* _Work task_
In the article below on fake COVID-19 tracker maps, what is the name of the malware that infects a device after someone opens the link?

* _Extract to read_
═══

How Hackers are Using Fake COVID-19 Maps to Give People Malware
Another scam? Scams are always happening and are something to look out for. In today’s world of COVID-19, the scam alarm is ringing more than ever. Several sites with fake COVID-19 tracker maps have been known to infect the computer with malware, preying on the unsuspecting. Capitalizing on the fear of the virus, scammers have found fertile soil in which do their hacking.
What Are Reliable Sites?
If you are tracking the cases with the help of a map obtained from Johns Hopkins University or The New York Times, you are using reliable trackers that can be trusted. Seeking the latest information, people are now swarming to these sites to learn more about how COVID-19 is spreading or being contained.
The Bad Guys
Maps are being used, according to cybersecurity firm Reason Labs and Tech Radar, as hackers spread links to those looking for information. Hackers circulate the links to these malicious websites through social media or emails that are misleading. After opening the link, a person is directed to open a computer program that can infect their device; this is AZORult malware, which was designed in the past. It steals such data as personal banking information and logins.
Researcher Shai Alfasi, from Reason Labs, commented that it is a common technique and will probably be seen in the future as well as at present; he also said that corona malware will be with us for a while.

═══

* _Information provided_
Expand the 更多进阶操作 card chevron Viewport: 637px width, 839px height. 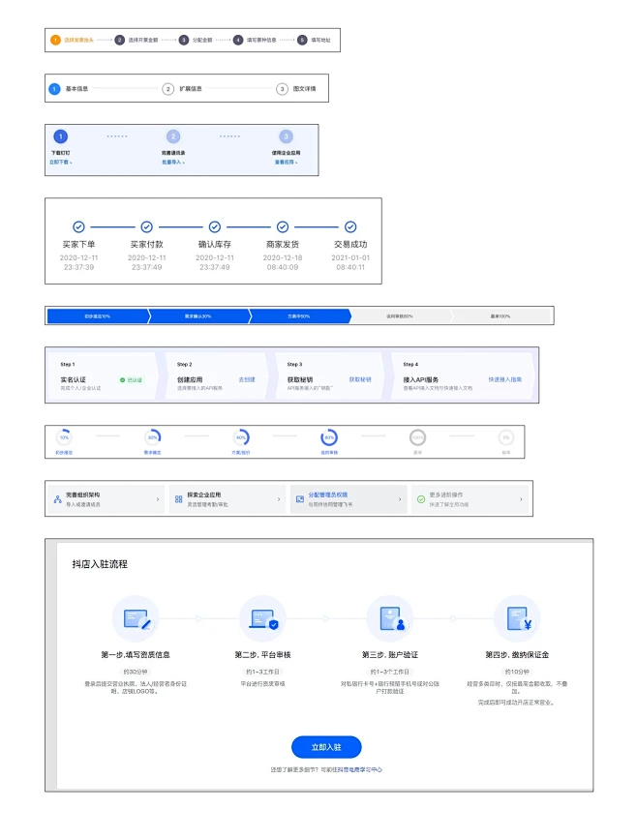521,499
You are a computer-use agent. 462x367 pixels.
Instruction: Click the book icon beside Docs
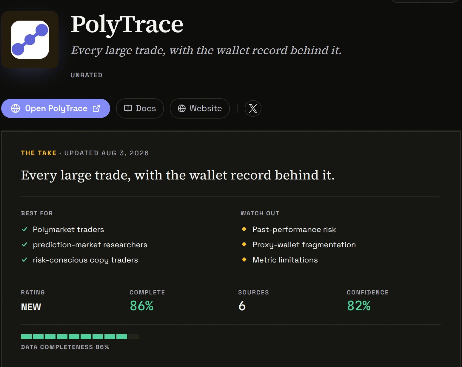tap(128, 108)
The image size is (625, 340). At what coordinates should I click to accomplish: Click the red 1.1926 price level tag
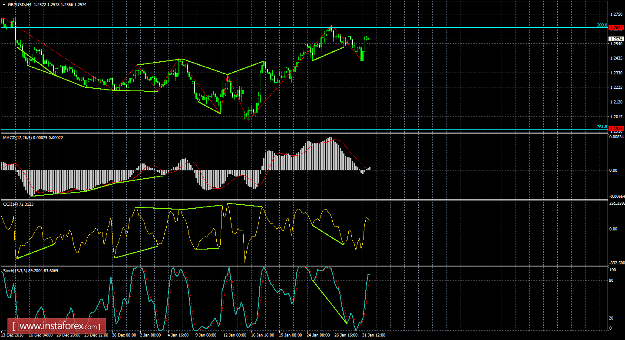coord(616,129)
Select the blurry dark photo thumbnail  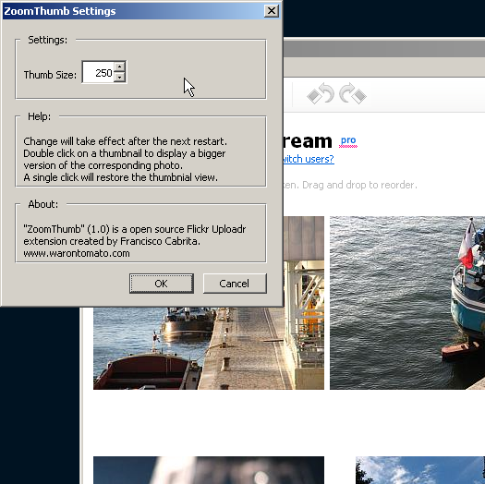209,470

═══

* _Response to this exercise_
AZORult malware